SOURCE EXCERPT:

########################################

In one of the houses in our movement, there is a very beautiful photograph of a tree-lined promenade. It is by no means as lush as those at Fontainebleau forest, but it is a beautiful arboreal path, dignified, well-arranged and pleasing to the eye. There are a few stone benches without backrests on either side of the walkway, inviting you to sit under the shade dappled by the sun’s rays. It is a long, straight trail, and you cannot see the end of it.
I have the impression that it is a walkway from the convent of Lisieux, where St. Therese of the Child Jesus wrote part of the Story of a Soul.
How enchanting it is to think of St. Therese writing her own story in her tiny handwriting, dressed in her Carmelite habit and sitting in the rays of sunlight shining through that canopy, and at one point to hear her exclaim: “How sweet religious life is!”
The most curious thing is that it is indeed sweet – it alone has sweetness, and sweetness that life in the world does not have – but if we remembered how much Our Lady asked of St. Therese in terms of suffering and how much she gave, then we would understand the battle that religious life entails.

Atoning victim for the merciful love of God
St. Therese received an invitation from grace to be an expiatory victim for God’s merciful love. Mindful that God’s love was so little understood and so little loved by people, she wanted to offer reparation that would first and foremost console the Most High, but that would also have the merit of atoning for those who did not respond with fervour to the vocations they had received and to the movements of God’s love towards them.
In order to ensure that the Lord would not punish this rejection of His love – because such an attitude is an insult to Him – Divine Providence chose a cohort of victim souls who would offer themselves on earth and, in consideration of them, He gave even more gifts to call other souls.

########################################

[Rows showing where targets appear]
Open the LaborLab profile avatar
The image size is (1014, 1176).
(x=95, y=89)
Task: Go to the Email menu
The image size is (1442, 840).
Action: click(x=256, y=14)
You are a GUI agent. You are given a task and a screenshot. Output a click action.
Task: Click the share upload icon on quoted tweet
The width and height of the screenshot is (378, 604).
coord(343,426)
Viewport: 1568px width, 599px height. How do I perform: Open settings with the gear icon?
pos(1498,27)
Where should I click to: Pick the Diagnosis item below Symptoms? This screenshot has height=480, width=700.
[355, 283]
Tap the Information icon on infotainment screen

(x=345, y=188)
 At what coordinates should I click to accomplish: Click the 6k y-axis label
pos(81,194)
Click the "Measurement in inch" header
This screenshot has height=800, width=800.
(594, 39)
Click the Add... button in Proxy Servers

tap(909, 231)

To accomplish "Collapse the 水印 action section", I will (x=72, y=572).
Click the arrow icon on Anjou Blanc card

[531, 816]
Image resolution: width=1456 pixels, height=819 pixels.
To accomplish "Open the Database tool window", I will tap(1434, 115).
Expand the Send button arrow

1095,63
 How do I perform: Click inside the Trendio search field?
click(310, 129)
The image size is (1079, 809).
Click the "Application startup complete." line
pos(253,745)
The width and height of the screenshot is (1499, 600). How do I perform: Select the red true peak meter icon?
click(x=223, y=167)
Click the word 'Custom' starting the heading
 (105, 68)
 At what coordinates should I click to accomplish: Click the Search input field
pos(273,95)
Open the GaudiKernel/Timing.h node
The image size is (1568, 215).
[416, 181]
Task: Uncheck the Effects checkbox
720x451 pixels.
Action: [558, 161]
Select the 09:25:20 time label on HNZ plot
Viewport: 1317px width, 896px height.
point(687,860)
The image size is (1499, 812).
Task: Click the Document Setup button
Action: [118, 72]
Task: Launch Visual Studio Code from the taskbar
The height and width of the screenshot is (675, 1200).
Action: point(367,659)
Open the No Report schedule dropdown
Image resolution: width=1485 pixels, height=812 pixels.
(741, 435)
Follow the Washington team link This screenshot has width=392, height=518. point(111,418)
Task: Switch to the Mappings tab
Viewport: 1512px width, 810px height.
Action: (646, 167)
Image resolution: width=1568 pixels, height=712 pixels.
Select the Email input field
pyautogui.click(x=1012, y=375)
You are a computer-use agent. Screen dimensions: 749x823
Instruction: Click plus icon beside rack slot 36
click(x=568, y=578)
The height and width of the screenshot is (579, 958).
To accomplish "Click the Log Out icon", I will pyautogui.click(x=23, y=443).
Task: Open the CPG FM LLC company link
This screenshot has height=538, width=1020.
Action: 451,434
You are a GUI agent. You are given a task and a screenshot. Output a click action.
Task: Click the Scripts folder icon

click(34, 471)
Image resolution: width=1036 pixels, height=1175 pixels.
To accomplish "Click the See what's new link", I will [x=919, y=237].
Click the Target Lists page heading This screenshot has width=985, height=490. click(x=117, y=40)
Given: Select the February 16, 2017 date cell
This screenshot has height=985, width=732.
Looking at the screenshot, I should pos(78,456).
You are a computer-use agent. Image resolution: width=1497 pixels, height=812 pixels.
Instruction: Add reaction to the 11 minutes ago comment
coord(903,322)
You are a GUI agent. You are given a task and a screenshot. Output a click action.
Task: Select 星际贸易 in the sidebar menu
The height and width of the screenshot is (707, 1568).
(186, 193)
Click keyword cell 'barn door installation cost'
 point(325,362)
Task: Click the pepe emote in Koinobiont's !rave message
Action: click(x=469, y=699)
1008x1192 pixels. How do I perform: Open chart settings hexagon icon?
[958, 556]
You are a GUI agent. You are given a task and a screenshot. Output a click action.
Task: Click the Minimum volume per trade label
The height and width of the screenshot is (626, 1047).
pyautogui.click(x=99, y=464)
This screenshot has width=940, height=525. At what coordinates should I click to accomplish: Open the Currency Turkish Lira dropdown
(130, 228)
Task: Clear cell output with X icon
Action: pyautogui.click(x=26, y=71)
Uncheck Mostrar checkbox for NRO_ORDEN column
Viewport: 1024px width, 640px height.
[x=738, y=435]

########################################

TASK TO CARRY OUT: Write the next part of the reflection on St. Therese, picking up right after its last sentence. The listing can be left aside.

TASK RESPONSE:
The formula for St. Therese’s sacrifice was: never ask God for anything and never refuse anything; to accept whatever happens. Anything that God allowed to befall her she would consent to it and not become distraught. And with this, she offered one, two, even twenty sacrifices, which she called “small”, because they were not as heroic as those of St. Mary of Egypt – a Saint who made so many heroic sacrifices that in the last century they stopped printing her biography because it horrified souls…
The Saint of the Little Way accepted all the sacrifices allowed by Providence. One day, for example, a nun who was helping her fix part of her habit was clumsy and stuck a pin in her flesh. St. Therese spent the whole day with that pin stuck in her because, God having allowed it, she was not going to take it out. In this way, she offered herself as a victim to God’s merciful love.
Small sacrifices and the great trial
Another day, I can imagine, she was writing her autobiography and, at the moment when her mind was most focused, another nun suddenly came up to her and said:
“Oh, Sister Therese, since you are writing so well, I am going to rob a little bit of your time. Can we talk? I am very upset and I need some consolation…”
“Oh, of course!” – St. Therese would reply.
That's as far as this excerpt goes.